Thoughts on Ecological Art
This week an artist came to speak to the senior class who made work a lot like mine, out of accumulations of waste products: paper, plastic, tires, ceramics. Mostly used newspaper, which I also am working with.
I thought his work was beautiful. Knowing his materials so intimately, I felt deeply moved by the slides of his work. The sculptures were simple and elegant in a way I have not managed, have not even really attempted. I am trying to make art about being overwhelmed by ecological crisis. The installation I am spending the year on, my senior project, is messy and multi-faceted. I am hoping that this approach will convey my panic to the viewer, and that it will also help me feel less scared about the world I am living in. In contrast to my work, the visiting artist’s seemed almost sparse, but his slides evoked exactly the reaction from me that I dream people will have in response to my work.
However, he was an asshole. His artist talk was painful; he was rude to the students and self-righteous. He fell in to all of the pitfalls of talking about ecological art that I am working hard to avoid. He sited half-relevant statistics about consumption and included images of dumps and parking lots meant to illustrate how appalled he was by today's world. To his credit, in my eyes, he did not claim that his art was a solution to ecological problems, he acknowledged his complicity in waste. However, this pissed most people in the room off. By using his artist's talk as a platform to discuss ecological issues outside of his work, he primed his audience to look at him as 'part of the solution'. When inconsistencies between his work and talk became apparent, most notably that he also makes work out of store-bought materials and sometimes cuts down small trees to use in sculptures, people got angry. They saw him as a hypocrite. He responded dismissively and defensively, which made it much worse. I cringed, knowing that his terrible handling of the subject matter we share could well predispose my peers to see all ecologically oriented artwork more cynically, and to be more judgmental of my work.
Since his lecture, though, I've had a couple of really interesting exchanges about what was wrong with the talk. Our shared frustration leads us to talk about his content, and I end up sharing a lot of my opinions about consumption, waste, and my art's engagement with these issues. This result is exciting.
This artist talk crystallized some thoughts I’ve been having about art as education. I understand art as basically a teaching tool, a way by which individuals learn about the world by making things, and a way in which any number of skill sets can be synthesized to creative ends. I have designed my art work this year to teach me about consumption patterns and my complicity in them, because this is something I want to know with the intimacy that art makes me understand things. Talking about my work is the main opportunity I have to share this learning, and so it makes sense to think of it as an act of teaching. I try think I am being a good teacher by letting people have their own experience of my work and by offering up a lot of information about my thinking when asked. By pissing us all off, the artist inspired us all to dwell on his talk a lot more than we would have if he were pleasant, and so maybe his artists talk was effective, even though I left hating him.

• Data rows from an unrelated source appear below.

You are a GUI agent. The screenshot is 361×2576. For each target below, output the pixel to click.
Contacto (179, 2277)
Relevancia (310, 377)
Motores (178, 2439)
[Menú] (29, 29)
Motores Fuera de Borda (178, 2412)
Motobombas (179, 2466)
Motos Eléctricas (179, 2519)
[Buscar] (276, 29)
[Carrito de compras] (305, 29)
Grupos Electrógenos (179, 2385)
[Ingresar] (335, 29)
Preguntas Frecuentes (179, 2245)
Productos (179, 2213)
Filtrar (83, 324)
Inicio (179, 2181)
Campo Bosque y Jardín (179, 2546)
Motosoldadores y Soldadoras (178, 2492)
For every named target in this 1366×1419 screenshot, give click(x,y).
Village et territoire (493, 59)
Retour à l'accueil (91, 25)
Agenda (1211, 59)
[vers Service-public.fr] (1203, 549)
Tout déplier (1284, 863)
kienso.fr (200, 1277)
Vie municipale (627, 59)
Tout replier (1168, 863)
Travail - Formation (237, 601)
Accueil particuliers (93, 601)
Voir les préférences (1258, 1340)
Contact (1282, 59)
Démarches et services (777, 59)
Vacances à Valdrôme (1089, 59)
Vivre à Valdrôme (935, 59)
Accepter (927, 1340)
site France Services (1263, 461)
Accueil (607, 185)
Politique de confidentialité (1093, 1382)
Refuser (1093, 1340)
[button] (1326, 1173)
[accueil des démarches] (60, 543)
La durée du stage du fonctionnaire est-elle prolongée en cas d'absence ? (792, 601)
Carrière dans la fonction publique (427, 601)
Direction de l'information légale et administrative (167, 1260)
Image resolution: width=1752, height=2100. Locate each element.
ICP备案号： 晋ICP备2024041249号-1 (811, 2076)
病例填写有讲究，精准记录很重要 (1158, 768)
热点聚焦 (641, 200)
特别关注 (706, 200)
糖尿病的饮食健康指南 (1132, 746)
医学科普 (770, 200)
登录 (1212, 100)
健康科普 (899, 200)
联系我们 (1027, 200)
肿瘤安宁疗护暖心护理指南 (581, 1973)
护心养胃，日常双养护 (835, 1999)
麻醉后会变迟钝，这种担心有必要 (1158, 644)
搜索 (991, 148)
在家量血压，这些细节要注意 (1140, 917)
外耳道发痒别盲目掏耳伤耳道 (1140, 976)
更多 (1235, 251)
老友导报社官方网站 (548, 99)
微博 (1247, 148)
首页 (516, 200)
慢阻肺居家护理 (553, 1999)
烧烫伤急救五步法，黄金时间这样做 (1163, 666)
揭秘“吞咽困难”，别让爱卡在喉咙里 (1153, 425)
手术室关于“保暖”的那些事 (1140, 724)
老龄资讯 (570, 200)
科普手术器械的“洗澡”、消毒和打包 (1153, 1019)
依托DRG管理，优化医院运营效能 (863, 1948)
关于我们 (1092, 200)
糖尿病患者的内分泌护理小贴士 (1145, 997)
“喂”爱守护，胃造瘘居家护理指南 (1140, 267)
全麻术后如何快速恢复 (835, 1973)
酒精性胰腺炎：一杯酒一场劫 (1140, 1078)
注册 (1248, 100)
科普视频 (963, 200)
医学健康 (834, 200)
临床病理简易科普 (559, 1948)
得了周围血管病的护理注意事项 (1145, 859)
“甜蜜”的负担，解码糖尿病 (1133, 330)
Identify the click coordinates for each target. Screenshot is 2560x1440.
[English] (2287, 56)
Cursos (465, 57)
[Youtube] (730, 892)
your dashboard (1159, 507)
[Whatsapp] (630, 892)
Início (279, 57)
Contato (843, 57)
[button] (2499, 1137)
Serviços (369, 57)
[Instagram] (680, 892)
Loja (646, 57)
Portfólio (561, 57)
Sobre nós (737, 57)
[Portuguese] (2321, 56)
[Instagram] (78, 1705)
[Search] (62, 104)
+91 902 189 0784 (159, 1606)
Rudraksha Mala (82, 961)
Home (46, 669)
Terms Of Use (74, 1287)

Mostly, I think of confrontational teaching as counterproductive and fundamentally bad, but some of the anti-racist workshops I've attended in the past few years have made me rethink this. These workshops ask me to confront the ways in which I unjustly benefit from being a white person in America. I leave feeling terrible. I respect the facilitator a whole lot but am definitely scared of him, because his work calls me on all my bullshit.. It would be wrong for me to leave happily motivated, though, because the delusional over-empowerment of liberal white folks like me is part of the problem. Thus it is honest for the leader of an anti-racist workshop to make me leave feeling powerless, guilty, confused. The aggressive pedagogy evokes an appropriately difficult emotional response.
I think ecological self-reflection should also make people feel bad, because it is a just sadness (In fact sometimes I feel kind of weird about the fact that I am making art about ecological crisis, because I derive so much joy from the process of making, and so am kind of deriving joy from crisis?) However, I don't think anyone talking about ecology, especially not in an arts context, has the right to preach, because what human can claim the moral high ground? We are all suffering from and contributing to planet trash soup. I am trying to find a way to talk about my art work and life choices non-judgmentally, non-condescendingly as a way to compassionately increase other’s thinking about ecological crisis. I think I'm getting good and gauging the appropriate tone, but it’s definitely been a struggle for me. This visiting artist did not do this. Instead, he set himself up as outside of his work and the problems it deals with, provoking an oppositional response that called for conversation, much more so than my work does. I sometimes think that my work must be the only way to approach my subject matter, but of course its not, and of course I am not doing it perfectly, either. I am one attempt.